Текст для чтения:
+ + + + +

Все это возможно, только если писать от первого лица. Это мой голос, моя точка зрения, моя позиция. Ничье мнение не ценнее моего, но точно так же и мое стоит не больше любого другого. Меня часто обвиняют в том, что я говорю сомнительные вещи. Однако я считаю это обвинение комплиментом, причем весьма лестным. Если от моих очерков у кого-то подскакивает давление, отлично – ведь именно с этой целью и пишутся журнальные статьи. Мы, газетчики, многим бросаем вызов. Но хотя по нашей инициативе и затеваются споры, мы никогда не стремимся оставить за собой последнее слово. Да его и быть не может. На свете нет истины в последней инстанции. Чем старше я становлюсь, чем больше вижу, тем меньше у меня твердых убеждений. Мнения, предрассудки, теории и откровения – это всего лишь социальная и интеллектуальная погода, которая сопутствует нашей жизни.
   Вид из моего окна сменился на более узнаваемый. Теперь передо мной «Баунти», корабль капитана Блая, а за ним – Сиднейская бухта и паруса знаменитой Оперы, этого Тадж-Махала Южного полушария. Такой привычной, что о ней и упоминать-то не стоит. Но я уверен, что еще никто не говорил вам о летучих мышах. А их здесь тысячи. Они кишат и толкутся над гаванью, как в плохом мультфильме. Огромные, размером с овчарку, – самые крупные летучие мыши в мире. И это настоящая неожиданность.

ЮГ

 
 

Не в своей тарелке

   Калахари, январь 1998 года
 
   Самое главное в Калахари – то, что она вас ненавидит. Она не постелет вам под ноги ковровую дорожку, не украсит вашу шею цветочной гирляндой и не попотчует вас дармовым стаканчиком сангрии. У нее не припасено для вас ни гостеприимной улыбки, ни информационного центра, ни наушников с переводом, ни экскурсионного маршрута с живописными видами. Если уж говорить начистоту, она вас терпеть не может, причем и не думает хоронить эти чувства в себе – наоборот, она с удовольствием похоронила бы в себе вас. Ее ненависть к вам имеет отнюдь не абстрактный, а откровенно личный характер.

+ + + + +

Исходные данные:
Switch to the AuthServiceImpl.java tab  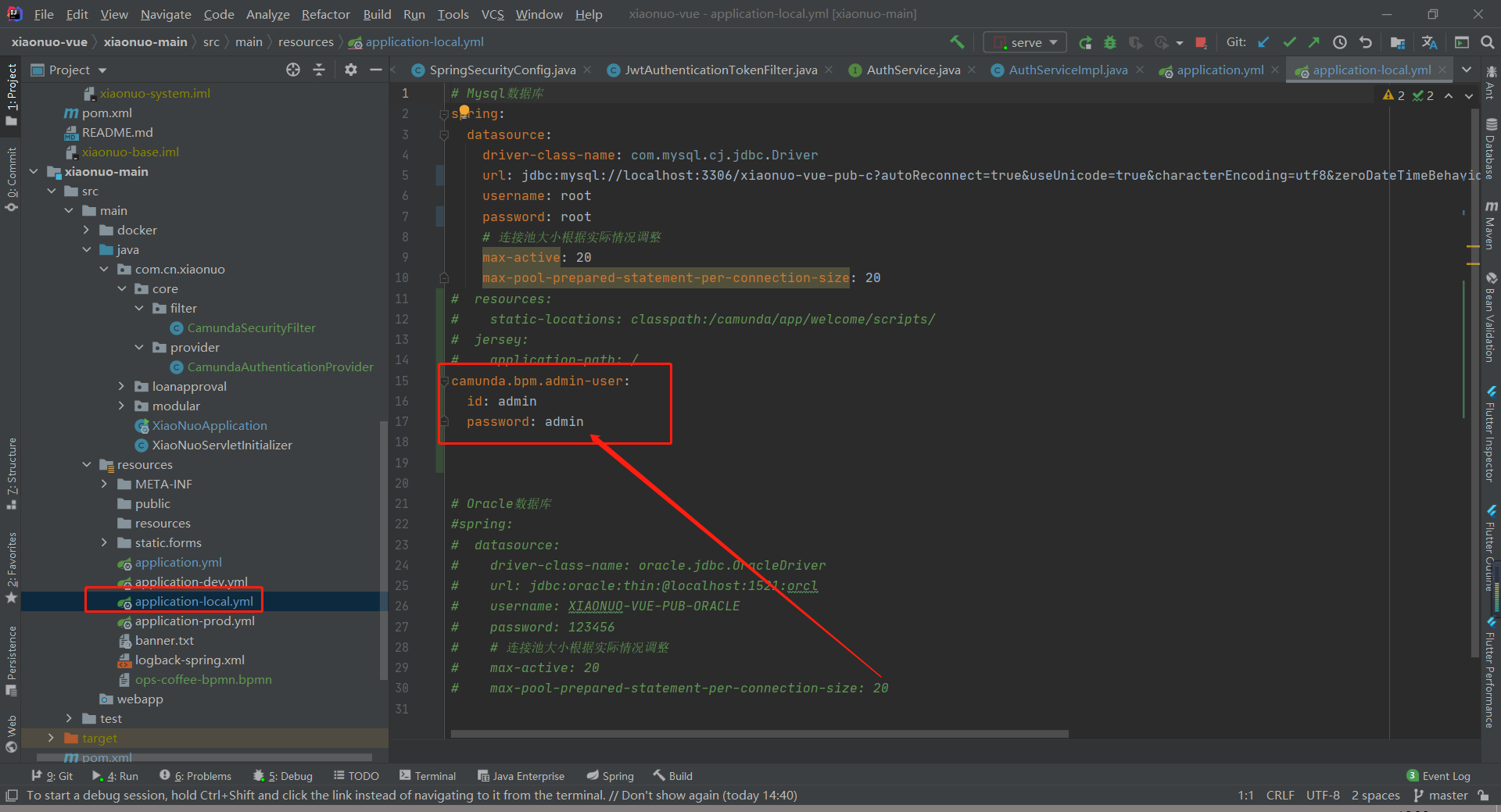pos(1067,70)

+ + + + +

Задания:
1. Какой корабль виден из окна, о котором говорится в тексте для чтения?
2. Почему, согласно тексту для чтения, газетчики, затевая споры, не стремятся оставить за собой последнее слово?
3. Продолжите очерк о Калахари, начав сразу после его последнего предложения.
Эти данные взяты из другого источника.

Ответы по заданиям:
1. «Баунти», корабль капитана Блая.

2. Последнего слова просто не может быть, потому что на свете нет истины в последней инстанции.

3.
   Она прямо-таки жаждет с вами разделаться. Хороший турист в Калахари – мертвый турист, и очень многие ее обитатели считают труп предметом первой необходимости. Кроме обычных персонажей сериала о дикой природе, всегда готовых разорвать вас на части, здесь есть еще уйма изобретательной мелкоты, мечтающей извлечь из вас непосредственную пользу. Клещи, которые годами дремлют в земле, но, едва учуяв выхлоп вашего автомобиля, откапываются, чтобы высосать вас досуха. Пауки величиной с монетку, которые могут превратить вашу ногу в раздираемое болью черное бревно, жук с торчащим из задницы двойным шприцем, через который он всегда рад ввести вам под кожу порцию жгучей кислоты. А такого количества колючек не найти больше нигде на свете. На шипах, растущих из веток, имеются дополнительные шипы, причем все как один с ядовитыми кончиками. Словом, у каждого есть свой уникальный способ прямо и недвусмысленно объявить вам: если хочешь жить, проваливай. Забудьте об эффектных и трогательных закатах в духе сэра ван дер Поста[1], – все это чушь, здесь нет никакой романтики. Калахари – царство аморального свободного рынка, безжалостного капитализма, где всем заправляют профессионалы. И мне здесь нравится – нравится потому, что это последний уголок на нашей планете, где нет лукавства.
   «Согласно местному обычаю, мы не стираем нижнее белье» – гласит примечание к списку услуг в моей палатке. Вот что такое истинная традиция – бессрочный запрет на отжимание чужих трусов. В глубине седой древности какие-то мудрые люди собрали свои племена и сказали: «Тысячелетий этак через несколько сюда заявятся странные бледнокожие незнакомцы в исподнем от Келвина Кляйна – не вздумайте даже пальцем к нему прикоснуться».
   Двадцать часов назад я вместе с тысячей других пассажиров приехал в Хитроу, сел в гигантский аэробус и полетел в Йоханнесбург, потом перебрался в самолет поменьше, с полусотней пассажиров, и отправился в ботсванский Муан, а оттуда, в компании одного лишь Бога, моей подруги да пилота с ляжками, похожими на упитанных гиппопотамчиков, прибыл к большому дереву посреди пустыни Калахари. Ботсвана – самая плоская страна в мире; если Долли Партон ляжет здесь на спину, ее грудь станет для путников прекрасным ориентиром.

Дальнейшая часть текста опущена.